Le Parlement a déploré le rôle croissant du Conseil européen dans les négociations sur le cadre financier pluriannuel (CFP), qui altère gravement le principe de l’équilibre interinstitutionnel établi par les traités. Il a estimé que la procédure législative ordinaire devrait s’appliquer aux négociations sur le CFP et que le Parlement devrait se voir conférer les pleins pouvoirs budgétaires.

Procédure législative spéciale nécessitant la consultation du Parlement

Les députés ont souligné que, bien que le Conseil ne soit pas tenu de tenir compte de l’avis du Parlement, la consultation du Parlement dans le contexte de certaines procédures législatives spéciales envoie un signal politique fort et renforce la légitimité démocratique des décisions. Ils ont invité les trois institutions à étudier les pistes possibles pour veiller à ce que l’avis du Parlement soit dûment pris en compte en tant qu’obligation institutionnelle et se reflète dans la législation.

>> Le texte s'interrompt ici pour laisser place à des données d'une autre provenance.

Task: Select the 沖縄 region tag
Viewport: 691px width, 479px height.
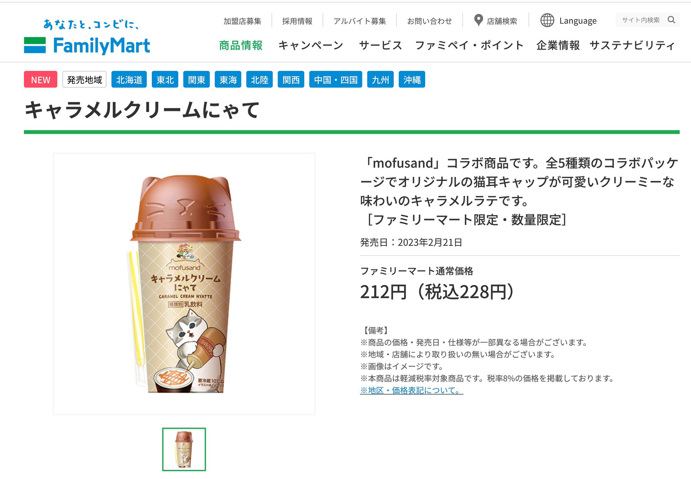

L’un des cas dans lesquels le Conseil ne peut prendre une décision qu’après consultation du Parlement concerne l’application des dispositions de l’acquis de Schengen. Les députés ont demandé une nouvelle fois au Conseil d’adopter immédiatement une décision positive sur l’adhésion de la Roumanie et de la Bulgarie à l’espace Schengen de libre circulation.

Les députés ont également déploré que la Commission ait répondu de manière extrêmement négative à la position du Parlement sur une proposition de directive du Conseil fixant les modalités de l’exercice du droit de vote et d’éligibilité aux élections au Parlement européen pour les citoyens de l’Union résidant dans un État membre dont ils n’ont pas la nationalité, proposition soumise à la consultation du Parlement. Ils attendent du Conseil qu’il examine ce dossier, qu’il traite son avis et qu’il mette tout en œuvre pour coopérer avec le Parlement en vue d’améliorer la situation des citoyens mobiles de l’Union.

Coopération entre les institutions

Le Parlement a rappelé que le devoir de coopération loyale entre les institutions impose à celles-ci de se tenir mutuellement informées et de se consulter afin que le consentement puisse être donné à la fin de la procédure. Il a insisté par conséquent sur le fait que le consentement ne se résume pas à une simple décision de validation ou de rejet, mais implique en réalité une adhésion au contenu de l’acte législatif et devrait par conséquent être le résultat d’un dialogue constant visant à trouver un accord mutuellement acceptable grâce à une coopération loyale.

Recommandations

Le Parlement a invité la Commission à présenter immédiatement une proposition de révision de l’accord interinstitutionnel «Mieux légiférer» dans le but de définir les procédures législatives spéciales. Il a souligné que l’accord interinstitutionnel révisé devrait mettre l’accent sur les procédures pour lesquelles le Parlement jouit du droit d’initiative, les justifications juridiques des vetos au Conseil et les moyens de favoriser le plein respect des droits de participation respectifs et des principes d’équilibre institutionnel et de coopération loyale dans le cadre des procédures législatives spéciales.

Le Parlement a insisté :

- sur la nécessité de définir des exigences précises concernant le calendrier d’adoption ou de rejet d’un acte par le Conseil;

- sur sa demande de divulguer les positions publiques des États membres au moment de l’adoption d’un acte par le Conseil;

- pour que les traités soient modifiés de toute urgence afin d’étendre l’application de la procédure législative ordinaire à certains domaines d’action dans lesquels des procédures législatives spéciales sont actuellement envisagées, par exemple aux questions liées à l’espace Schengen ou au CFP;

- sur l’activation immédiate des clauses «passerelle» afin de remplacer des procédures législatives spéciales par des procédures législatives ordinaires dans des domaines politiques clés afin d’améliorer la capacité d’action de l’Union, en attendant l’entrée en vigueur des modifications des traités.